---- Working data
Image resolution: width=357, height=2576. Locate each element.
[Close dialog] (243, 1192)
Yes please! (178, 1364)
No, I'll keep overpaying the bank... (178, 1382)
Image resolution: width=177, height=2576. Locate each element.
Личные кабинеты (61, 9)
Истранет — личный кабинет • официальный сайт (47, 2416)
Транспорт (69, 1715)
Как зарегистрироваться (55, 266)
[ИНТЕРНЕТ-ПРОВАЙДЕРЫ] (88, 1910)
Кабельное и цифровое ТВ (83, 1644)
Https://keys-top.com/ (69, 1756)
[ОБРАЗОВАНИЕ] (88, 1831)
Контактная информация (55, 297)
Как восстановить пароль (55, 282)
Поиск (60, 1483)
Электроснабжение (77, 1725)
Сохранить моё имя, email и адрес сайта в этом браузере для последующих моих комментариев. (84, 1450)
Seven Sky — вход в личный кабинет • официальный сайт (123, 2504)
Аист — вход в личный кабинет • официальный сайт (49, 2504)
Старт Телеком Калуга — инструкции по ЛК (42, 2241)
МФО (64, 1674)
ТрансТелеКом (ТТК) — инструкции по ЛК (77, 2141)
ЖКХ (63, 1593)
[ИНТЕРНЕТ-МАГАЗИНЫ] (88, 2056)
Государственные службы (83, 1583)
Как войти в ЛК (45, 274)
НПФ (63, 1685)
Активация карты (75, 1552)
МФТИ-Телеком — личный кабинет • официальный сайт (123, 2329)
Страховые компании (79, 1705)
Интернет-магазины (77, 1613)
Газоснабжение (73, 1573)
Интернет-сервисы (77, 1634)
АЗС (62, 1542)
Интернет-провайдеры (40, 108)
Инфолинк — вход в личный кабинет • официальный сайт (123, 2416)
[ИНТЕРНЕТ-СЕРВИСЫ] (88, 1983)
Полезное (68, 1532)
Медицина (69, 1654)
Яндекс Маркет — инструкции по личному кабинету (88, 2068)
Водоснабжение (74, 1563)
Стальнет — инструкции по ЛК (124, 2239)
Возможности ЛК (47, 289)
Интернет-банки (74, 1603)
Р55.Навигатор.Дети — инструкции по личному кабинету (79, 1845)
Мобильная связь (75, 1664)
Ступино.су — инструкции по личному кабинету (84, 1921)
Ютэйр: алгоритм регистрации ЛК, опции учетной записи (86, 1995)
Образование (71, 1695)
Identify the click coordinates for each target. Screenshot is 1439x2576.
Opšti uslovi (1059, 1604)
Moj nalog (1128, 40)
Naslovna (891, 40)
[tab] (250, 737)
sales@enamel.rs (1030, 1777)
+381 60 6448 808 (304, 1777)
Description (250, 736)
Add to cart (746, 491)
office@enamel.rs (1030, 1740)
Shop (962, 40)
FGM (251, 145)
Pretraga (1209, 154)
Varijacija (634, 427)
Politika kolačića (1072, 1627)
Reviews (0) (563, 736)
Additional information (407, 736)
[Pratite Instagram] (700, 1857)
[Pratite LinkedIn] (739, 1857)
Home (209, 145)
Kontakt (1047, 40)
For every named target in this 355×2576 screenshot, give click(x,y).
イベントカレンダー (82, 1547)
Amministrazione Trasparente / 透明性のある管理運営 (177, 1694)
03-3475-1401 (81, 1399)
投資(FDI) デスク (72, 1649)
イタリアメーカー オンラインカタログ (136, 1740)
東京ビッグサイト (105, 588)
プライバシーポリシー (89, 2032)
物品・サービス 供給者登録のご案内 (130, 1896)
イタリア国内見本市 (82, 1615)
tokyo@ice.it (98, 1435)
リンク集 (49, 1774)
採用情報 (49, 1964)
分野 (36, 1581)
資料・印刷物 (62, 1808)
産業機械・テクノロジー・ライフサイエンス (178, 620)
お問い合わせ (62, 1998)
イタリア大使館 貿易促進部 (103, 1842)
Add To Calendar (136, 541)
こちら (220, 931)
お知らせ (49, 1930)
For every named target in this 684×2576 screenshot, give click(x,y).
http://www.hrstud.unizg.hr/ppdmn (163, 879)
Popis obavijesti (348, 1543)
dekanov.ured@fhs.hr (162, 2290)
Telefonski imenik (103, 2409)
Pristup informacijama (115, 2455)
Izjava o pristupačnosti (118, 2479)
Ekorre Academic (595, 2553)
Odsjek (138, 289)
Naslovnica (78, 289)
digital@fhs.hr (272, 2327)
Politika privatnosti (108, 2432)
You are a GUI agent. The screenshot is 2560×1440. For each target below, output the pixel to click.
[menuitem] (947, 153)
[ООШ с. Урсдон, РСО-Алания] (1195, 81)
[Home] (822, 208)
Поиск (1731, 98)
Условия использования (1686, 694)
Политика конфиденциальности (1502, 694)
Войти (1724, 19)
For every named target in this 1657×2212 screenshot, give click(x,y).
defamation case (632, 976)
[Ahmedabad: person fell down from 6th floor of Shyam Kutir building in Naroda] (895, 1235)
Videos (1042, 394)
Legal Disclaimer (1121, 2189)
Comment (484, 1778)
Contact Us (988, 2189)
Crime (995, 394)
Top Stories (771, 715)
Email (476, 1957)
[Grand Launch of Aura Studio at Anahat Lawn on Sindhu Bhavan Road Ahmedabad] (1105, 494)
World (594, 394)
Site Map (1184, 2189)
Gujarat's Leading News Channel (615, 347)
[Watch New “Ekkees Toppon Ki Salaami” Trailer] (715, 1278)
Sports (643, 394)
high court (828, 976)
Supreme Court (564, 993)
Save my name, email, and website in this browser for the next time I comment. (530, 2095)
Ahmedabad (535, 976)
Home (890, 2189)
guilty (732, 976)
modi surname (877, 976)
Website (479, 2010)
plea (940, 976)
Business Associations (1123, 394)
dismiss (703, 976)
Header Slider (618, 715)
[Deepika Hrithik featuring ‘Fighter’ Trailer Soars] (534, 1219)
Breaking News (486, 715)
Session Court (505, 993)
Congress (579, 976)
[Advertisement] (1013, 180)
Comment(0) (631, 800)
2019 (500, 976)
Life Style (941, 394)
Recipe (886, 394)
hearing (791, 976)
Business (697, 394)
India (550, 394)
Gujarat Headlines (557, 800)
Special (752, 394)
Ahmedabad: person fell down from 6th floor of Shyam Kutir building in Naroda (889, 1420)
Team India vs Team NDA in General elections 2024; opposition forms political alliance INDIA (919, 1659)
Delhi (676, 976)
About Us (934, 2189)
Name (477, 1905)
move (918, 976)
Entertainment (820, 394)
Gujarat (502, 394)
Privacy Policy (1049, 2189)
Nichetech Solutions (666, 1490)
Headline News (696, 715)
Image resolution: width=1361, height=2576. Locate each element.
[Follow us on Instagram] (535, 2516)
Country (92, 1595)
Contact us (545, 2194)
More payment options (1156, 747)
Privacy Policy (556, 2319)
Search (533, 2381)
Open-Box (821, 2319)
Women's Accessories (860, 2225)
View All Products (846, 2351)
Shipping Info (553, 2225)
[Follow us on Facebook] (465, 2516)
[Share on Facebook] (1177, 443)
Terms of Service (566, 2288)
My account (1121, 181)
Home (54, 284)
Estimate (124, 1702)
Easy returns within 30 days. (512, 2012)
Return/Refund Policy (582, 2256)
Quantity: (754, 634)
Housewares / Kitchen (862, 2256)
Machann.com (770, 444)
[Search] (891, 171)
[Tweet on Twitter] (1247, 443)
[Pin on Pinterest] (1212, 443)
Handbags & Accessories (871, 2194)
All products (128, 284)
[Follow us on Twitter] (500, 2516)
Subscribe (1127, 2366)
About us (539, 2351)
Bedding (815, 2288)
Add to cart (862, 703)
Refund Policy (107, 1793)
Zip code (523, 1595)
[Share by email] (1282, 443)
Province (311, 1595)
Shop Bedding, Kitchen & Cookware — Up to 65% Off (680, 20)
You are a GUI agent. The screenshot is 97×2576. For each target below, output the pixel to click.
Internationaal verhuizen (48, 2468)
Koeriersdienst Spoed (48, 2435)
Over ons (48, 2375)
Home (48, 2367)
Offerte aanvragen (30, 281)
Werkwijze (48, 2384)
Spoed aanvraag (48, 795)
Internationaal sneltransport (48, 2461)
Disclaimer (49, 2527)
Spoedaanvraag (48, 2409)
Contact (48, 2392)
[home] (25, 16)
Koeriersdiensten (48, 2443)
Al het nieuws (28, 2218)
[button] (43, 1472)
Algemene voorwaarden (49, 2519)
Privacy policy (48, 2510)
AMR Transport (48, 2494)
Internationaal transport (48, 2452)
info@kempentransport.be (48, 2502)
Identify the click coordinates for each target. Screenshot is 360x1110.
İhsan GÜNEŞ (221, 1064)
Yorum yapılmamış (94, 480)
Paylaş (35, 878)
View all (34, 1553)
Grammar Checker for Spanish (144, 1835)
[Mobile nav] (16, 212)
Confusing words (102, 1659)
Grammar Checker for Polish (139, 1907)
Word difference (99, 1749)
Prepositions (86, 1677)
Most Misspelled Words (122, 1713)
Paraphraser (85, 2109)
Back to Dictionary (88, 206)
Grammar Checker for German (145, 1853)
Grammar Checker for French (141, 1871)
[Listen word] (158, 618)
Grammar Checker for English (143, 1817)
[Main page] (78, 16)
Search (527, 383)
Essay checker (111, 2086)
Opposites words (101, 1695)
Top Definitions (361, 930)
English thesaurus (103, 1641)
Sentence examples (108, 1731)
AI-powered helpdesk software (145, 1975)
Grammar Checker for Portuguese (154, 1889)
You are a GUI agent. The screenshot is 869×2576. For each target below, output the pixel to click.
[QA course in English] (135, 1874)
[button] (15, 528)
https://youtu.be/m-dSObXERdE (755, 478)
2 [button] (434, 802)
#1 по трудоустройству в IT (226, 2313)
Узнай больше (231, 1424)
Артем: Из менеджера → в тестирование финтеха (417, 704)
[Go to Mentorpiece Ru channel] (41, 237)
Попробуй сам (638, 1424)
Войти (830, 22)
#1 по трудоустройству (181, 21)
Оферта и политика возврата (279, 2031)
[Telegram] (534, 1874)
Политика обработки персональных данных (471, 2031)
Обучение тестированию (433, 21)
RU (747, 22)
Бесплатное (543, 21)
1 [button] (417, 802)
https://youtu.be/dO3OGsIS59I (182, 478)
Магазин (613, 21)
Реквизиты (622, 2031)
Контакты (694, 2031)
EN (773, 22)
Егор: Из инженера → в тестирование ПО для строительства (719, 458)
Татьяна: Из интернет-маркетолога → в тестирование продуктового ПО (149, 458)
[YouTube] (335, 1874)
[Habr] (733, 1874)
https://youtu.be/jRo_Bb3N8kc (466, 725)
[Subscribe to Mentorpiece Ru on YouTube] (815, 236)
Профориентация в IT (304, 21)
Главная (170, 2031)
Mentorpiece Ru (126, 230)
--------
**Problem requirements:** Return exactly the lines from the beginning of the data above through the one containing "Как зарегистрироваться (55, 266)", please. Include both end lines and add nothing else.

**Written solution:**
Image resolution: width=357, height=2576. Locate each element.
[Close dialog] (243, 1192)
Yes please! (178, 1364)
No, I'll keep overpaying the bank... (178, 1382)
Image resolution: width=177, height=2576. Locate each element.
Личные кабинеты (61, 9)
Истранет — личный кабинет • официальный сайт (47, 2416)
Транспорт (69, 1715)
Как зарегистрироваться (55, 266)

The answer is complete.